Introduction to Data Visualization

Introduction to Data Visualization#

Visualization is a powerful tool in data science. Data sets are typically very large, and making inferences from data requires understanding the relationships between different data points. This can be difficult to do simply from looking at a table of numbers, especially if the table is large or if there are many dimensions to it (e.g., several experimental conditions, possibly in crossed or nested designs). The human brain is able to readily make inferences about data, and identify patterns, from visual information. Visualizations can thus provide concise and clear representations of data that facilitate interpretation.
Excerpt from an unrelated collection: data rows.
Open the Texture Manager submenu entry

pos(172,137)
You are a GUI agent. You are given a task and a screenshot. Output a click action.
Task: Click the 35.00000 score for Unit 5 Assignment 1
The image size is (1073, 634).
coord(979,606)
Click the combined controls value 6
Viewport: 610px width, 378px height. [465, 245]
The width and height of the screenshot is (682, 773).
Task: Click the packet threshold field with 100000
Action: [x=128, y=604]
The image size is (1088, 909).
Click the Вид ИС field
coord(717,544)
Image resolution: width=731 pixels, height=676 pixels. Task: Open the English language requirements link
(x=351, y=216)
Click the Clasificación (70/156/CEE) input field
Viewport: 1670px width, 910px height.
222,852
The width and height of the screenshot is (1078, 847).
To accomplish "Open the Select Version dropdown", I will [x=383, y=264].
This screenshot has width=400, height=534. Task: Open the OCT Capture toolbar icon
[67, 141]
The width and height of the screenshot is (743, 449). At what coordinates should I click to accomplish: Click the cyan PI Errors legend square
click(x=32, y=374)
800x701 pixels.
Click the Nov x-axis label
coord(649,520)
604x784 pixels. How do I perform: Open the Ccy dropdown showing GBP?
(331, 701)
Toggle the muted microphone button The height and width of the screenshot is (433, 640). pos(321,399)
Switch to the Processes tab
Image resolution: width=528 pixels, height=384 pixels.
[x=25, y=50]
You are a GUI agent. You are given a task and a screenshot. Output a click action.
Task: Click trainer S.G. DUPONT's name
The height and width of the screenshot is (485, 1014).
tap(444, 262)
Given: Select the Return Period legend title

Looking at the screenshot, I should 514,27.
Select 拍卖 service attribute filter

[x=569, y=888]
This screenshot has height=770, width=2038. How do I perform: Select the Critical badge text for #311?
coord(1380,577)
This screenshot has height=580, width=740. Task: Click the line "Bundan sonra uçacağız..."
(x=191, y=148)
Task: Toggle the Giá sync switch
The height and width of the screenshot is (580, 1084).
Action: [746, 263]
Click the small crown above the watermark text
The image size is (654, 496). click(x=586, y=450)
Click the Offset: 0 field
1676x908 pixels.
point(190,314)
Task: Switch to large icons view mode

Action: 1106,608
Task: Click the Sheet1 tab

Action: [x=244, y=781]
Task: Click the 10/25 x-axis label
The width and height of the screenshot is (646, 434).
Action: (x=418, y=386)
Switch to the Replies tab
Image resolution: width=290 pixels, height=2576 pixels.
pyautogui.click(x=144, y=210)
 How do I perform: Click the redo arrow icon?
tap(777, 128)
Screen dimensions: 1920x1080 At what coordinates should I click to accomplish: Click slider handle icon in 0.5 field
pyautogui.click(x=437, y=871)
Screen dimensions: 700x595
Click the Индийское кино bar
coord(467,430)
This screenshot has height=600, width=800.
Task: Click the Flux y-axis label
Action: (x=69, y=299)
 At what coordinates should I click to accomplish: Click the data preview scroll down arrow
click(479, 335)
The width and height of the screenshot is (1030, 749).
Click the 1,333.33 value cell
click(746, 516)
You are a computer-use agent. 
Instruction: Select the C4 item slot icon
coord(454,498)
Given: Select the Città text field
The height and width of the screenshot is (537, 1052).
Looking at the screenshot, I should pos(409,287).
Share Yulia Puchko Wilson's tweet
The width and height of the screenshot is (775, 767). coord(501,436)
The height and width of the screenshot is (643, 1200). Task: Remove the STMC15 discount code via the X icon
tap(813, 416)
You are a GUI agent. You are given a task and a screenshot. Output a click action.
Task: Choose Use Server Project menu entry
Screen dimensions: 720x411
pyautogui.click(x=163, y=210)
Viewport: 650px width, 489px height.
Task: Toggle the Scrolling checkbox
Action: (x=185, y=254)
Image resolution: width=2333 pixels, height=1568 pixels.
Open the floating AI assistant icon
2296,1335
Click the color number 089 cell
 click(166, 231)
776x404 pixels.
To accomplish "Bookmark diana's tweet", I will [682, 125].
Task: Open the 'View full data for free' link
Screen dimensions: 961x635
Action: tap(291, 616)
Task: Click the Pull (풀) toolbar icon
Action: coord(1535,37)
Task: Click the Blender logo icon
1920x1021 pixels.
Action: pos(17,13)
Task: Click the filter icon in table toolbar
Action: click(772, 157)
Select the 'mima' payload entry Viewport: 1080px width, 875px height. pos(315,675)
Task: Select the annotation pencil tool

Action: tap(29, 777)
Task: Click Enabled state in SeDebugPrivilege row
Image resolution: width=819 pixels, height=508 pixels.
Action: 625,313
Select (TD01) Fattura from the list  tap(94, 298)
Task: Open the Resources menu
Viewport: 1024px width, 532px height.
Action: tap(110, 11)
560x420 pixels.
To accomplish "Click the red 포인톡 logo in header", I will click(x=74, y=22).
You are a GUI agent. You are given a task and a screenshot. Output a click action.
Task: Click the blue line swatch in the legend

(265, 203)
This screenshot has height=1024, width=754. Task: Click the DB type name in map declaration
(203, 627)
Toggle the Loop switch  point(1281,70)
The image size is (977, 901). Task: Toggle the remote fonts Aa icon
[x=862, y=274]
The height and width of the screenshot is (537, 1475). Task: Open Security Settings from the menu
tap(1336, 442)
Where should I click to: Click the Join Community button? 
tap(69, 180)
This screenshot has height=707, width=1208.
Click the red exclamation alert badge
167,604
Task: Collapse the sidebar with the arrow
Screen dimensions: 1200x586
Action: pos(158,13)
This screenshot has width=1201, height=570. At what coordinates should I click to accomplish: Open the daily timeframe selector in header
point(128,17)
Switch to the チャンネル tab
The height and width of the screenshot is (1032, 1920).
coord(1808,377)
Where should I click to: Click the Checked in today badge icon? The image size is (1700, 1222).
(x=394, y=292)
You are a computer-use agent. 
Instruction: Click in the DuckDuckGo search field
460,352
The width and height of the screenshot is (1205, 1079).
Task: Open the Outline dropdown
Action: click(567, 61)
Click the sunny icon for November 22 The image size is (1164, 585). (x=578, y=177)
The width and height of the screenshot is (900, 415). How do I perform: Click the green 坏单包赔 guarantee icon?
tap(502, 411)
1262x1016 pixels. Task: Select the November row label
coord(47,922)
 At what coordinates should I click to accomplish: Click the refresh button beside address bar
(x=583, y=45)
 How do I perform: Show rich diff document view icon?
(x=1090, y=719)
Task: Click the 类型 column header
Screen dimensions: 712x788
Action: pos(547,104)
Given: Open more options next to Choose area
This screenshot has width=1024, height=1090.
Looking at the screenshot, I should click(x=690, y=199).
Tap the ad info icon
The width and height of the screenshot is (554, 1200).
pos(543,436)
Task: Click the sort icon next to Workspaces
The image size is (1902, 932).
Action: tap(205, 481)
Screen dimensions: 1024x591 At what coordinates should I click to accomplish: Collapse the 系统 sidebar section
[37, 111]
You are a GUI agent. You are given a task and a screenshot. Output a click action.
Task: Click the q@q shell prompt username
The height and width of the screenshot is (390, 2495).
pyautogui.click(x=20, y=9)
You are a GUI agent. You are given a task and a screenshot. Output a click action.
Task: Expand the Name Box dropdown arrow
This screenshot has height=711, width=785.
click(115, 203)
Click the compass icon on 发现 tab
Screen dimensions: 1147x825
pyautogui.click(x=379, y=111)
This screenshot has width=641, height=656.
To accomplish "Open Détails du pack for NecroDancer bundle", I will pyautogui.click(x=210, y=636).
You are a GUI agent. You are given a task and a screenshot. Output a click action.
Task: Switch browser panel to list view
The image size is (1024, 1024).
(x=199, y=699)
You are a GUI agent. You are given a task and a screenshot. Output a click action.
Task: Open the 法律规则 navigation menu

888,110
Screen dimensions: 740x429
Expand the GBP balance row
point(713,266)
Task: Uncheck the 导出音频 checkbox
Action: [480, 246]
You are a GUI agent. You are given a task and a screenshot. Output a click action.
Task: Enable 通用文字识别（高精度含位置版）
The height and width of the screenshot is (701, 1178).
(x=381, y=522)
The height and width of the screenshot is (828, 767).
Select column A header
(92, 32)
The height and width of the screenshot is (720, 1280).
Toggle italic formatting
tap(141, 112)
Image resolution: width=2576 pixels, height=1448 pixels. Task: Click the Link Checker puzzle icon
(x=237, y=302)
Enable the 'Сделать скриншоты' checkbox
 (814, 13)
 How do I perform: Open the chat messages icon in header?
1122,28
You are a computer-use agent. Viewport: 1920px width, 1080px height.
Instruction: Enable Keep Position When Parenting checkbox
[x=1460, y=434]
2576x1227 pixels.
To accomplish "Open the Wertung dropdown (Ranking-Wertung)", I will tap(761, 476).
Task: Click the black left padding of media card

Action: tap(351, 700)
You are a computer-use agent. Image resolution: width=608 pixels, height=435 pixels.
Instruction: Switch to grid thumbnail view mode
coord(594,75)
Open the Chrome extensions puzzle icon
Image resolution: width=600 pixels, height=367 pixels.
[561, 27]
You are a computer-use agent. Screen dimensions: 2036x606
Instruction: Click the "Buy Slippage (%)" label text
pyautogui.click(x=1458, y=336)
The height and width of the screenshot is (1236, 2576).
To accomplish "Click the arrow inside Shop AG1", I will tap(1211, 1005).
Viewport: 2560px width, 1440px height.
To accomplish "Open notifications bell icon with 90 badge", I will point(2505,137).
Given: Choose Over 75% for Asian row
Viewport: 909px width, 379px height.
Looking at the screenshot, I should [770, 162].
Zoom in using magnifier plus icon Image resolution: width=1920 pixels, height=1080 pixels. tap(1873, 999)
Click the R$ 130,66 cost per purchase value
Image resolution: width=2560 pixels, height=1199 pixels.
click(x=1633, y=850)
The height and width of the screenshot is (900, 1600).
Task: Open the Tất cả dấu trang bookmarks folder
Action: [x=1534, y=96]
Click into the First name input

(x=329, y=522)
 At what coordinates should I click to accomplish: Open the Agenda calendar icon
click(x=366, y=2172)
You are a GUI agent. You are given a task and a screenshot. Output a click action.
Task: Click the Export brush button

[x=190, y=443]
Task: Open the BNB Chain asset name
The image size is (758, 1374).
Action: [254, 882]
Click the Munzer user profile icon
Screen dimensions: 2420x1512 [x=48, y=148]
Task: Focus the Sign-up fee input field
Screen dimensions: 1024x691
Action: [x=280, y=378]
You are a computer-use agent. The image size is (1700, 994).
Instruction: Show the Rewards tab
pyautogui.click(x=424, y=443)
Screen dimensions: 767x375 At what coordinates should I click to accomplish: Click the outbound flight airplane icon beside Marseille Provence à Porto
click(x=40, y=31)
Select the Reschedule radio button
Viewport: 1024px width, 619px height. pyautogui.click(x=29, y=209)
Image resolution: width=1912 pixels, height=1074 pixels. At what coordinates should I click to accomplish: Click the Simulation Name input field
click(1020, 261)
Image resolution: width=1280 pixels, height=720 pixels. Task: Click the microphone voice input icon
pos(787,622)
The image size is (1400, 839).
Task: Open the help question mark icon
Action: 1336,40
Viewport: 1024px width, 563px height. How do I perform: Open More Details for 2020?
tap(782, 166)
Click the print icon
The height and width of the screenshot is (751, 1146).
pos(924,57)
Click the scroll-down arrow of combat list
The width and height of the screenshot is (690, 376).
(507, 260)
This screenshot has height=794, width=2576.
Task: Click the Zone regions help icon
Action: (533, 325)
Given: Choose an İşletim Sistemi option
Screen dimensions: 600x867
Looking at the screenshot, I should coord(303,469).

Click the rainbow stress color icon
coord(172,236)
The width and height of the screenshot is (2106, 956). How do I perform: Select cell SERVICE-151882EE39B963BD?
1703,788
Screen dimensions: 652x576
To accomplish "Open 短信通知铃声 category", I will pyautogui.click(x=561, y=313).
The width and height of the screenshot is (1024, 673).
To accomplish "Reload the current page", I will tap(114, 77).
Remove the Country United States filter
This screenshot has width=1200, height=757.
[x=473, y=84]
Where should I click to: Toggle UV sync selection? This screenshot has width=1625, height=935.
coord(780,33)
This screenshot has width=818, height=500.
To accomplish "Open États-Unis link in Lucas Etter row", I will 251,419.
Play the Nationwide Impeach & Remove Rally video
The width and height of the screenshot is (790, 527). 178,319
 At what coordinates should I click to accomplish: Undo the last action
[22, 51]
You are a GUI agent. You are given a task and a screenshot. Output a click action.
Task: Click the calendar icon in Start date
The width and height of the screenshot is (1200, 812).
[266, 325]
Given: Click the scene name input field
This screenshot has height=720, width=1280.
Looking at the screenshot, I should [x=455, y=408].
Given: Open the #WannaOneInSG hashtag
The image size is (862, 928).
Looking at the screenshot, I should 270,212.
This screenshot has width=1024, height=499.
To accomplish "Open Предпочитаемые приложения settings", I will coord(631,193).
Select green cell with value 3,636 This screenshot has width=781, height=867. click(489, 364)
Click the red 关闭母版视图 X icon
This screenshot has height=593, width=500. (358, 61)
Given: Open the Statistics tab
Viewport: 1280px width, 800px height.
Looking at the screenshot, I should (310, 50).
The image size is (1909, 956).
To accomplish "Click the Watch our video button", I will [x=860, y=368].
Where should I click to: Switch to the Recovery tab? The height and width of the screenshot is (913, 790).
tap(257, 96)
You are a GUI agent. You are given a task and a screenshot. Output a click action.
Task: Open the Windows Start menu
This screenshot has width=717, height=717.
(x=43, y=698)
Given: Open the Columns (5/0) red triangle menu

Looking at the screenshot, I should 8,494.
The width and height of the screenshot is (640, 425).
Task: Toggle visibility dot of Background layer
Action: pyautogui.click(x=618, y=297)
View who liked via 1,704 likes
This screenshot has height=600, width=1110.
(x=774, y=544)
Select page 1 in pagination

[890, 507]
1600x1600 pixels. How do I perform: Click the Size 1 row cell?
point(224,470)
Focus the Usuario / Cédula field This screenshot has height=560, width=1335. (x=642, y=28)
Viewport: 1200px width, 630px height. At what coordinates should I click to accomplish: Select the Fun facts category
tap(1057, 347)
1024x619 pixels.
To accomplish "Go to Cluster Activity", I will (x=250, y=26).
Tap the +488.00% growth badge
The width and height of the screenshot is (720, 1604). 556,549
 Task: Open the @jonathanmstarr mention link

On the other hand, poor visualization can cause confusion, or create misunderstanding. It’s important to develop a comfort level with visualizing data in different ways, and understand best practices in representing data. This includes choosing visualizations that are appropriate to the data, and the questions you’re asking of the data. It also involves designing the visualization with readability and interpretability in mind — ideally designing visualizations such that a viewer does not need to refer to a text description (e.g., a figure’s caption) in order to understand what they’re seeing. Visualizations should also be designed with accessibility in mind — considering factors like color blindness to ensure that individuals are not prevented from understanding your visualizations.

In this chapter, we will introduce core Python visualization packages, Matplotlib and Seaborn, as well as talking about topics such as accessibility and the choice of color maps.